Sixth, the balance of convenience must favour the granting of the freezing order.

Seventh, that there is no set process determining the exact nature of an order. The order will be framed according to the circumstances of the case.

Eighth, the applicant must establish with some precision the value of prospective judgment. The order should not unnecessarily tie up a party’s assets and property.

Finally, there may be discretionary considerations which militate against the granting of a freezing order, such as delay in bringing the application on before the court or a lack of candour in the materials placed before the court.

Freezing order

8       The defendant does not dispute that the plaintiff can assert an arguable case.  The defendant contends that a freezing order will have no material impact upon the disposition of the proceeding.  Hence, if the plaintiff succeeds in her claim, a freezing order will not assist in protecting the defendant’s assets from being moved or disposed of or diminished in value.

9       The defendant contends that he has no more than approximately $50,000 in assets in Australia together with a bank balance of approximately $18,000. Thus, he says that the quantum of assets affected by the order is no more than about $68,000.  He argues that these moneys will be spent soon on living and legal expenses. 

10      However, the defendant did not vigorously oppose the continuation of the freezing order on the basis that it might give some comfort to the plaintiff while not causing the defendant any particular harm.

11      I note in passing that the plaintiff’s current order does not extend to assets held by the defendant outside Australia.  On one view, in a case such as the present, this seems curious, especially as the form of order in the rules explicitly provides for the inclusion of overseas assets.

12      I propose to continue the operation of the freezing order.  I have reached this view for the following reasons.

13      First, the evidence establishes an arguable case against the defendant and the defendant conceded this. 

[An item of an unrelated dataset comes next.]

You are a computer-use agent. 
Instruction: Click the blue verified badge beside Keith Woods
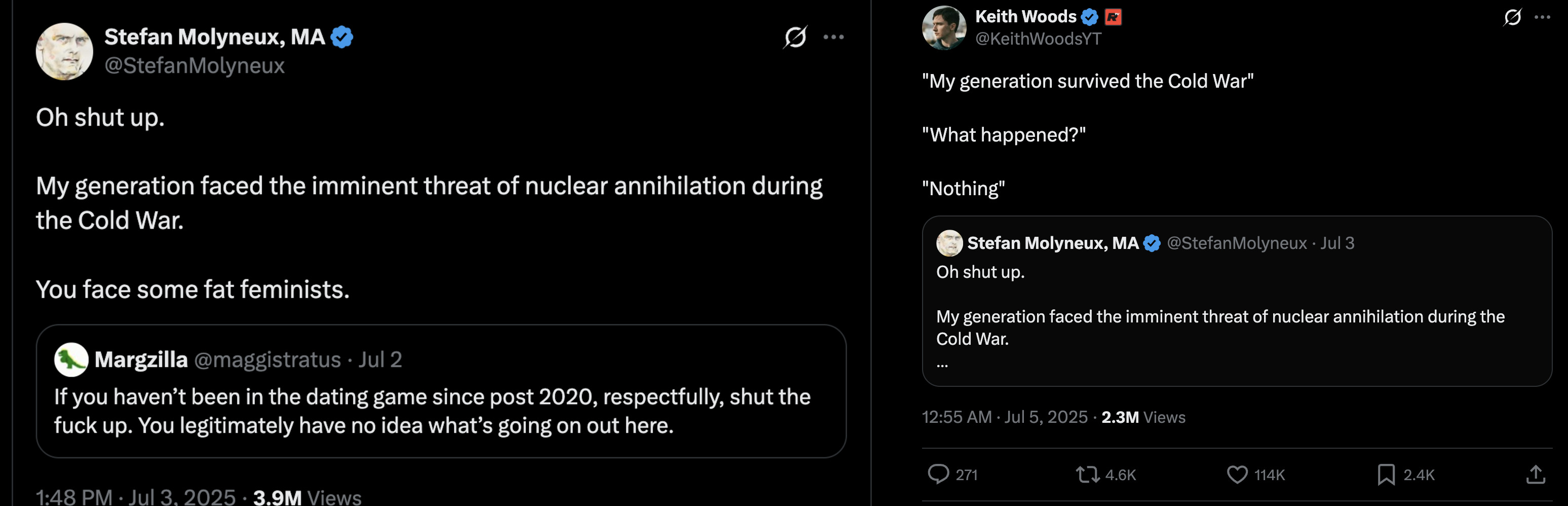pyautogui.click(x=1090, y=17)
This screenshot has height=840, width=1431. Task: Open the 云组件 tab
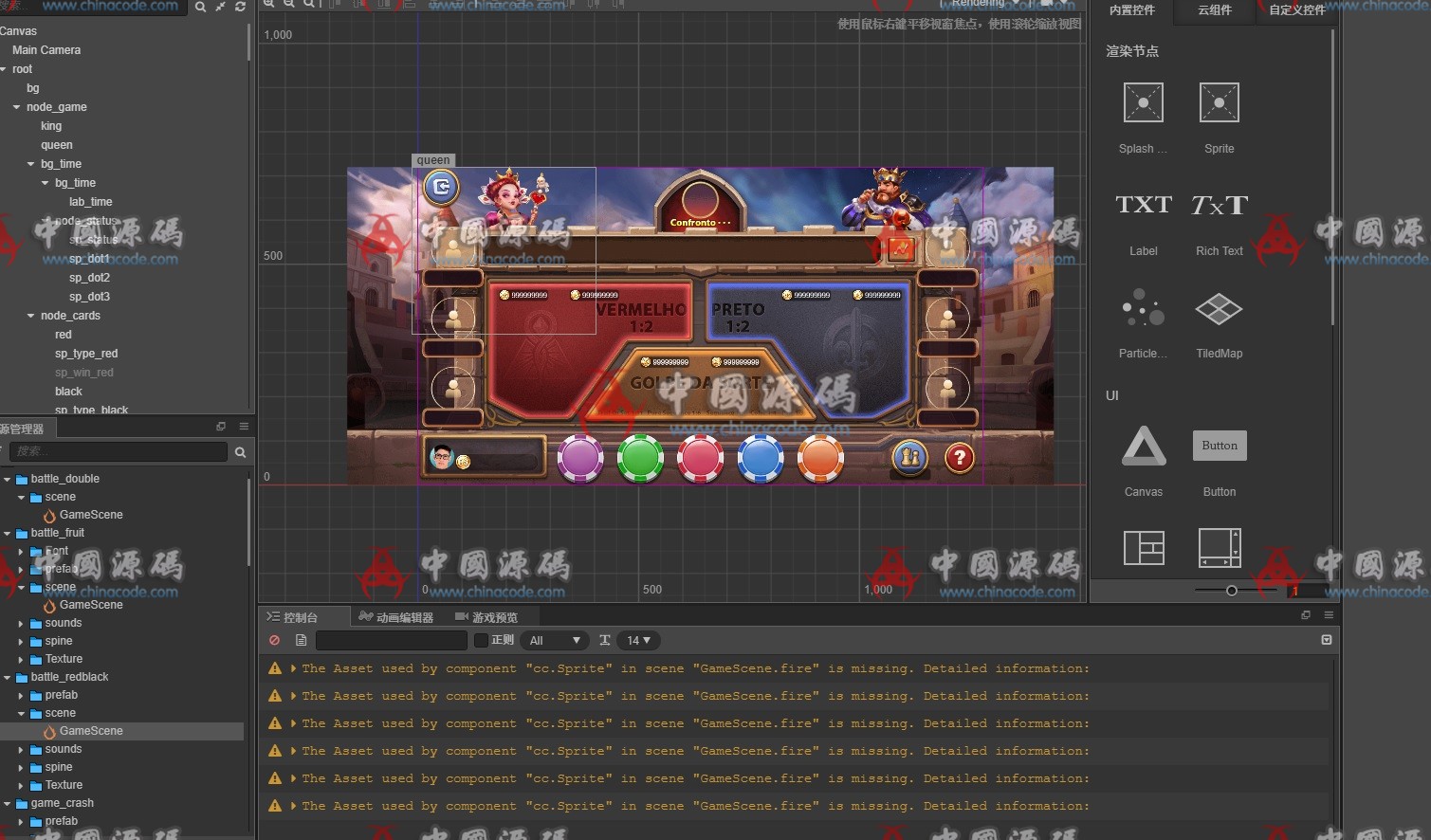(1214, 10)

14      Secondly, I am satisfied that without the order there is a risk that any judgment in favour of the plaintiff would not be satisfied because the defendant’s assets would be disposed of or dealt with in a fashion designed to achieve this result.  Factors influencing this view are:

·    the defendant does not raise any defence to the claim. Indeed, he seems to tacitly accept it insofar as he says that he wants to meet any obligations he has to the plaintiff;

·    the defendant has experience in moving money internationally;

·    the defendant has limited assets in Australia and is keen to get to China;

·    it appears that his colleague Jerry is potentially involved in criminal activity;

·    the defendant himself appears to be on an alert list created by the Australian Criminal Intelligence Commission;

·    although the defendant said he had not been charged with any offence and did not expect to be, he refused to provide the court with detailed evidence about relevant events.  If he is not involved in any potentially unlawful activity, why did he not give a detailed affidavit or at least explain why he failed to provide a detailed affidavit which addressed pertinent factual matters raised by the plaintiff?

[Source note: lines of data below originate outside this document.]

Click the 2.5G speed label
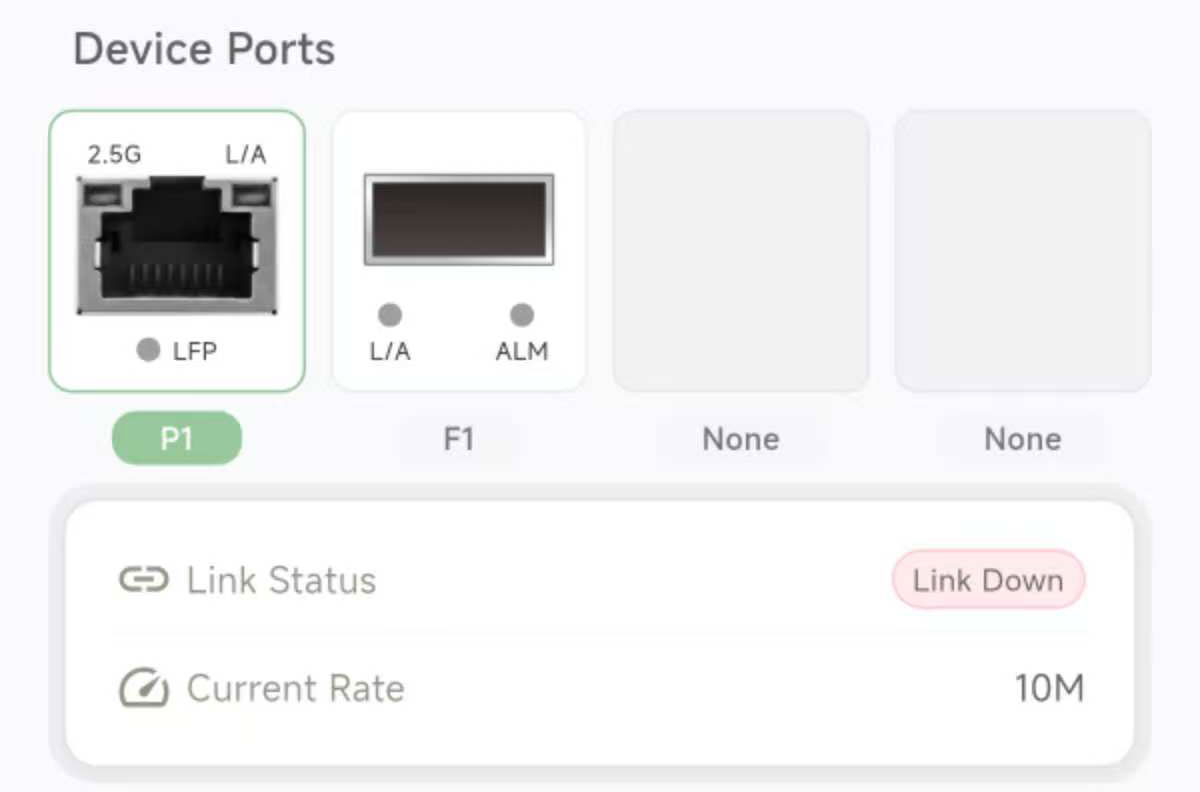1200x792 pixels. tap(114, 155)
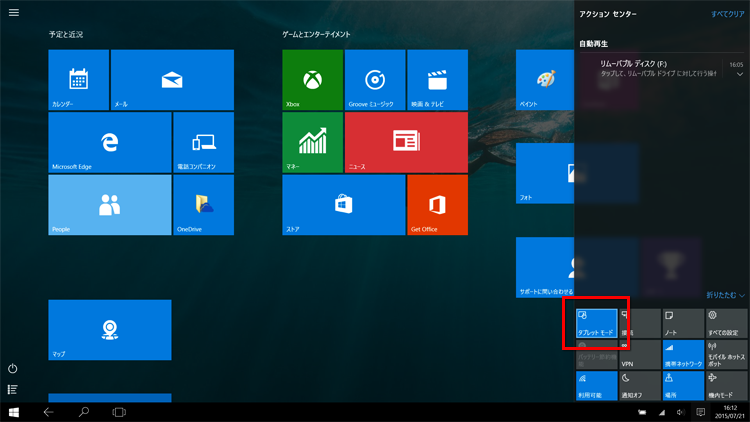750x422 pixels.
Task: Open the All apps list icon
Action: (13, 390)
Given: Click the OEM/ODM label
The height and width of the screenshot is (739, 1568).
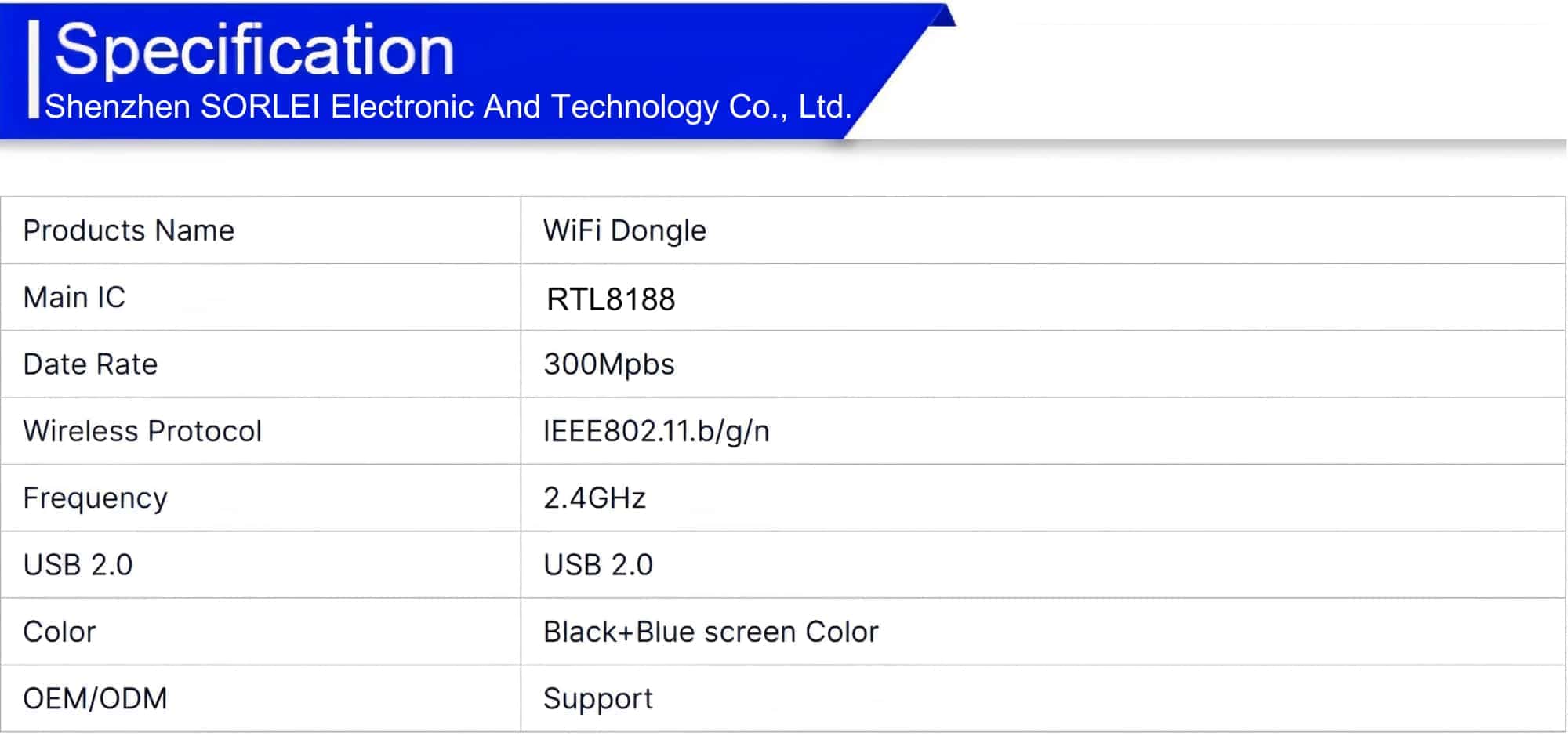Looking at the screenshot, I should point(95,698).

·    The evidence of the defendant regarding the phone number of Shanghai Talentour Travel Consulting Co Ltd was not reassuring – the plaintiff’s solicitor rang the number and was advised that it did not exist.

Further, especially in circumstances where the defendant did not vigorously oppose the continuation of the freezing order, I consider the balance of convenience favours the grant of the order.

Ancillary order

15      Of greater concern to the defendant was the injunctive order preventing him from leaving Australia.  The defendant agreed that he is presently in Australia on a tourist visa which expires on 25 December 2017.  The defendant contended that this was not a case where a foreign national such as him might disappear. He pointed out that: the plaintiff is a Chinese national; she knows the defendant’s address in Shanghai; she knows the defendant’s mother and has tried to contact her using the mother’s phone number in China; the plaintiff and defendant share mutual friends; “the plaintiff will always be able to locate the defendant in China and, as a Chinese national, will have all relevant rights to pursue him for any debt the subject of this proceeding within Chinese law”.[2]  Accordingly, it was said that there was no need for the court to restrain the defendant from leaving Victoria.  The defendant submitted that the limited case law regarding such ancillary orders was not such as to justify the making of an order in the present case. 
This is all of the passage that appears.